This correction is not over and should continue for another three to seven days.

Click on the charts below to enlarge.

S&P 500 daily 2013

This wave count has a higher probability than the bullish alternate. Upwards movement over the last 4 1/2 years subdivides best as a zigzag. If something is “off” about the supposed recovery then it must be a B wave because there is plenty that is off in this scenario in terms of social mood.

We should always assume the trend remains the same, until proven otherwise. This is a huge trend change. I will assume we are yet to see new highs while price remains above 1,646.47.

Minor waves 1, 2 and 3 are complete. Minor wave 4 has begun.

We may be about to see a larger fractal at minor wave degree of the structure within minor wave 1 at minute wave degree; there the first wave was extended, the third wave was shorter, and the fifth wave was shorter still.

Intermediate wave (3) is just 0.76 points short of 2.618 the length of intermediate wave (1). We may not see a Fibonacci ratio between intermediate wave (5) and either of (3) or (1).

Intermediate wave (1) lasted 18 days. So far intermediate wave (5) has lasted 57 days. It may last a total of a Fibonacci 89 days which would see it end on 10th February, 2014. However, Fibonacci time relationships are not very reliable for the S&P. This is a rough guideline only,

At super cycle degree the structure is an expanded flat correction. Within the flat the maximum common length of cycle wave b is 138% the length of cycle wave a, and this is achieved at 1,858.03. When cycle wave b is longer than the common length of cycle wave a then the probability that an expanded flat is unfolding would reduce and it would be more likely that a long term bull market is underway. Above 1,858.03 I will swap this main wave count over with the bullish alternate.

S&P 500 hourly 2013

Upwards movement was expected to complete a C wave within an upwards zigzag.

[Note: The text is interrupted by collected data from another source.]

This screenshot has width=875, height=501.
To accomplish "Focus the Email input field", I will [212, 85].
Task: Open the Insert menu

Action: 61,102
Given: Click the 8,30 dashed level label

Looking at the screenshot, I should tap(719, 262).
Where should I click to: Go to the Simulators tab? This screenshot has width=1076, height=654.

Within minor wave 4 I have today moved the degree of labeling down one degree. I would not expect minor wave 4 to be over in just one or two more days, but I would expect a three wave structure to be over probably tomorrow. This first three wave structure is most likely the first flat correction within a double flat or double combination.

Within the first flat correction of this double so far minuette waves (a) and now (b) may be complete. Minuette wave (b) is a 174% correction of minuette wave (a). If minute wave w is unfolding as a flat correction (most likely) then it would be an expanded flat.

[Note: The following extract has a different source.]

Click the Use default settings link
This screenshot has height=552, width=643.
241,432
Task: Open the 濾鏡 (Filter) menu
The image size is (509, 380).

Because of minuette wave (b) is long in relation to minuette wave (a) the target for minuette wave (c) is calculated at 2.618 the length of minuette wave (a) at 1,833. This is exactly 0.146 of minor wave 3 (an unusual Fibonacci ratio, but mathematically correct).

So far minor wave 4 has lasted two days. I would expect it to continue further for another three days at least, and more likely longer. It may complete in another three to seven days.

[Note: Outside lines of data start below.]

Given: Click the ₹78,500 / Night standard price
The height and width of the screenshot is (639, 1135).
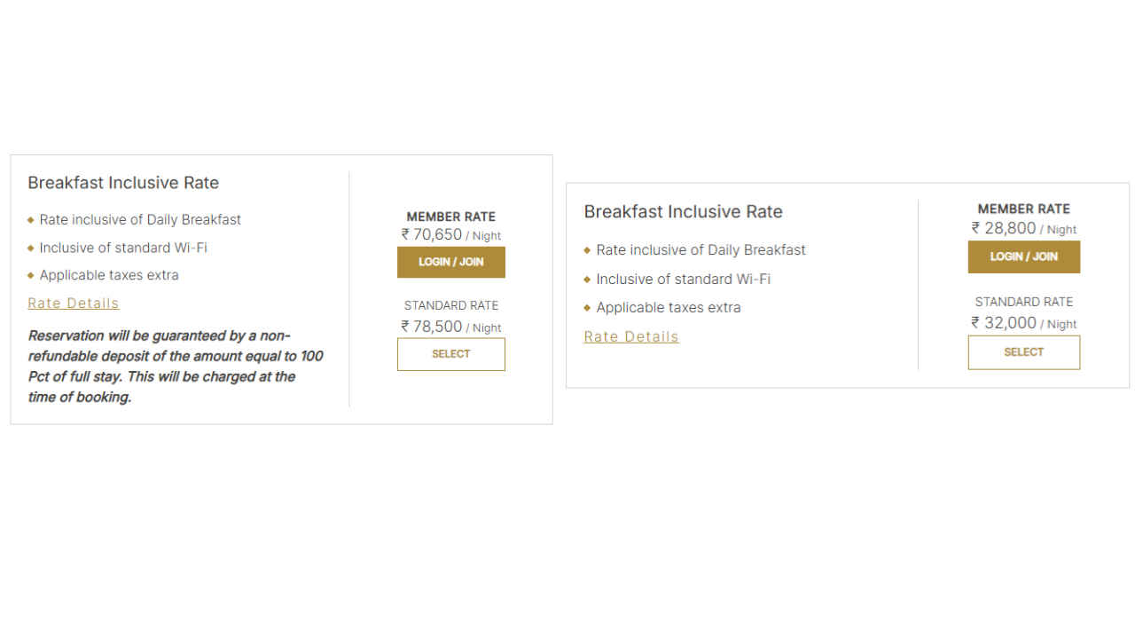Looking at the screenshot, I should [450, 327].
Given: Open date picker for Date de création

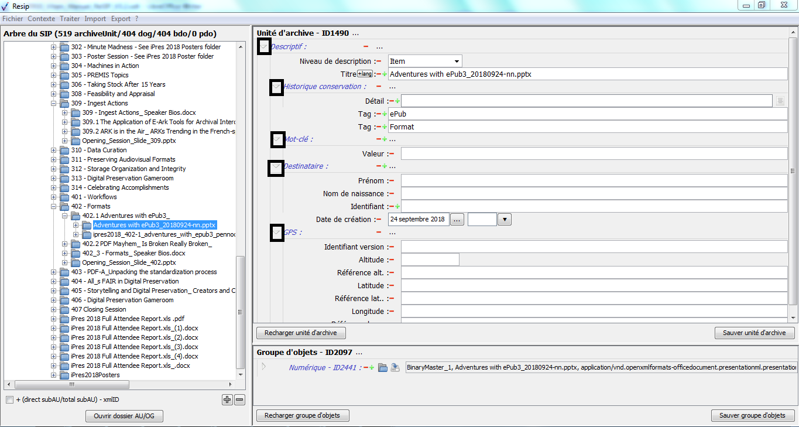Looking at the screenshot, I should tap(457, 220).
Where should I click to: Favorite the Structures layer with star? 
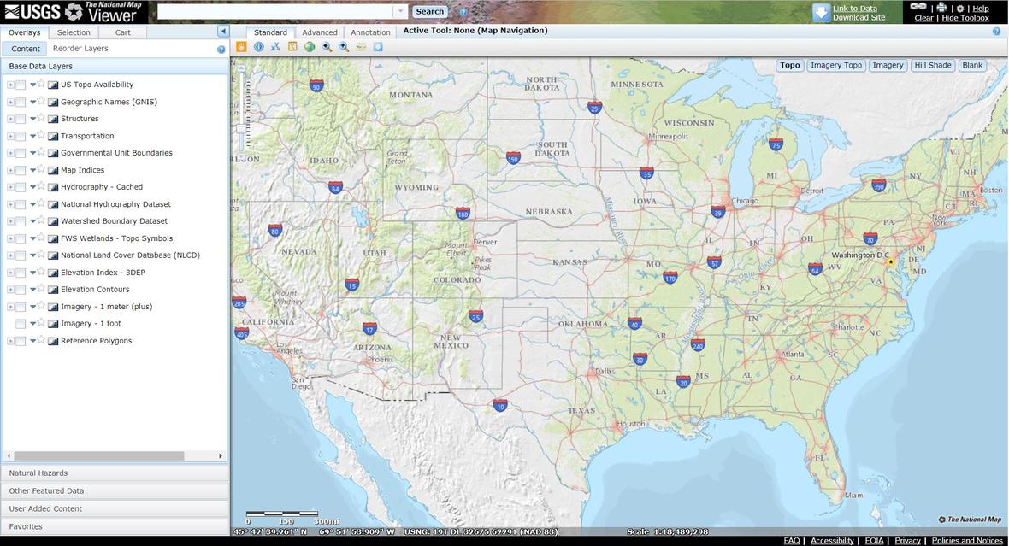(x=41, y=118)
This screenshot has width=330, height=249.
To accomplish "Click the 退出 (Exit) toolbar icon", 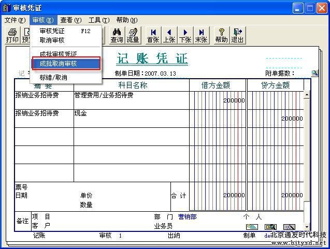I will tap(237, 35).
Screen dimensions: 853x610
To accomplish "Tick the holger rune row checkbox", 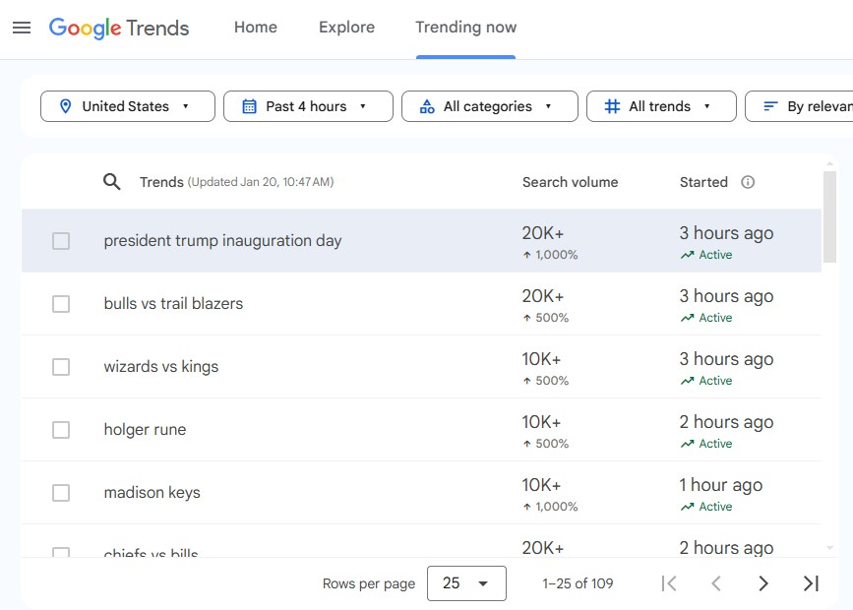I will (x=61, y=430).
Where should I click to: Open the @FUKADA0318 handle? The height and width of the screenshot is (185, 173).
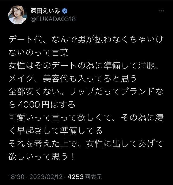click(x=53, y=19)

Minor wave 4 may not move into minor wave 1 price territory. This wave count is invalidated with movement below 1,811.22.

S&P 500 5 minute 2013

Bullish Alternate Wave Count.

S&P 500 daily alternate bullish 2013

It is possible that a new cycle degree bull market began at 666.79. So far it is not yet halfway through, and I would expect it to last for a few years (at least five more years and probably longer).

The current upwards impulse, labeled intermediate wave (5) for the main wave count and minor wave 5 for this alternate is incomplete. The structure within the final fifth wave is the same, and the structure on the hourly chart is the same. Targets would be the same for this bullish wave count. This wave count does not diverge with the main wave count, and it will not for several weeks or a couple of months or so yet.

The maroon – – – channel is an acceleration channel drawn about primary waves 1 and 2 on the monthly chart (it is drawn in exactly the same way on the main wave count, but there it is termed a corrective channel). I would not expect intermediate wave (2) to breach this channel because a lower degree (intermediate) wave should not breach an acceleration channel of a higher degree (primary) first and second wave.